Tymes Trust has advised 121 families facing suspicion/investigation. To date, none of these families has been found to be at fault. Subsuming ME under the heterogeneous term Chronic Fatigue Syndrome (CFS) has confounded research and treatment and led to disbelief over its severity and chronicity. As evidence points to persistent viral infection, recommendations have been made to separate ME from CFS. International consensus criteria for ME emphasise post-exertional deterioration as distinct from fatigue. If the child with ME deteriorates under management regimes, re-diagnosis with a psychiatric condition can mask treatment failure and lead to blame attaching to the parent. A more constructive redeployment of resources away from Child Protection investigations into appropriate practical support or these seriously unwell children, should be developed."
From the peer reviewed paper 'False Allegations of Child Abuse in Cases of Childhood Myalgic Encephalomeyelitis (ME) by Jane Colby

M. You speak positively about the social workers and how they dealt with your family.

The head of Social Services supported us after we were cleared and for this we are truly grateful. We do not blame them at all. However we do blame the Paediatrician because she suggested I may be fabricating my children's illness. Don’t get me wrong, I agree with Child protection, but not the way it was used to abuse us as a family. Had she have worked with us this would not have happened. The schools also had a heavy hand in this and made me out to be someone I am not, just because I have always spoken up for my children. We all have the emotional scars from this.
I would like to say thank you to:

Jane Colby for her selfless help and support when she is also ill with ME and the lovely team at Tymes Trust for their invaluable support. We as a family felt so passionately that Jane should get the recognition that she so rightly deserves that I started the ball rolling for Jane to be nominated for the Pride Of Essex Award for helping not only my family but many many others.

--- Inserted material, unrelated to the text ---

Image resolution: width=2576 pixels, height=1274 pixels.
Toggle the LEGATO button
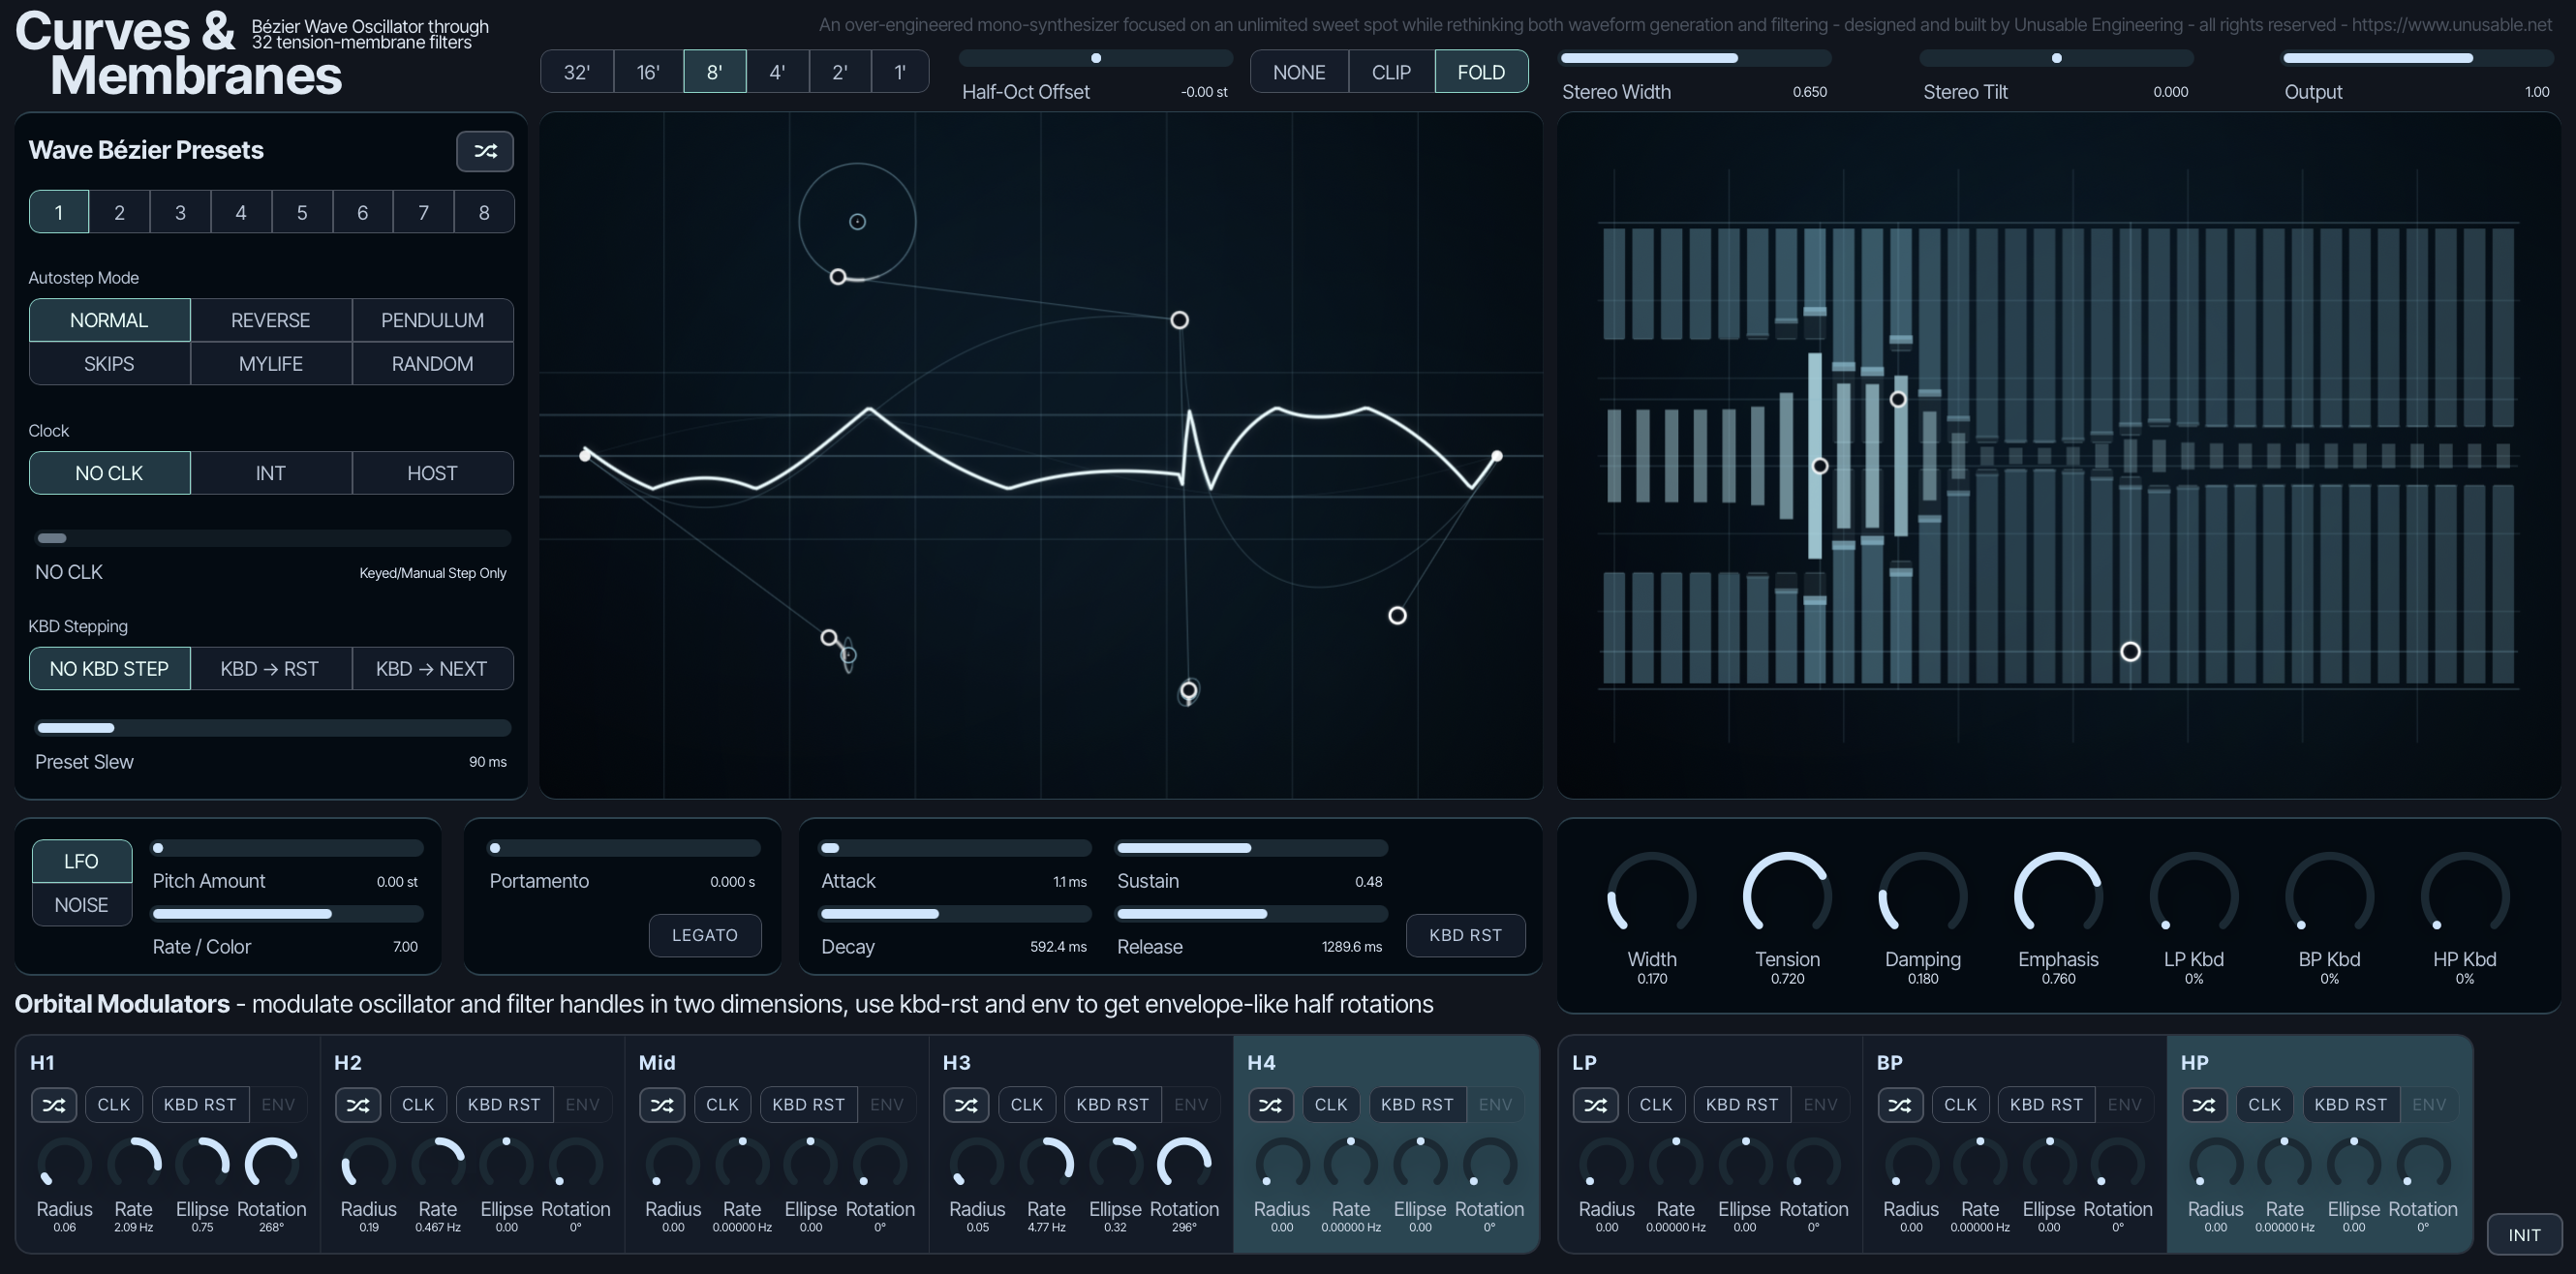click(705, 935)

Dr Nigel Speight who helped us tremendously. I put him in the Pride of Britain Awards and got other parents to vote for him. He is Our family 'Hero'.    

Dr Nigel Speight writes new review of the history of ME/CFS, its clinical features and controversies | 3 June 2013

Oliver Colvile MP and Mrs Sally Hamilton who we call our Guardian Angel and who went above and beyond the call of duty. 

My dear Mum and Dad and my sister who supported me through this horrific time. My mum for always being at the end of the phone at any time, for helping me with wording when I wrote letters, for being there to cry to and hug. I just love them all so much and can't thank them enough.

My beloved Roger who helped and supported, not only me but our beautiful family through such a traumatic time. It has made our family and our love stronger and I love Roger and all my precious children with my everything.

And last but not least to all my friends for the love and support you have given us over the years.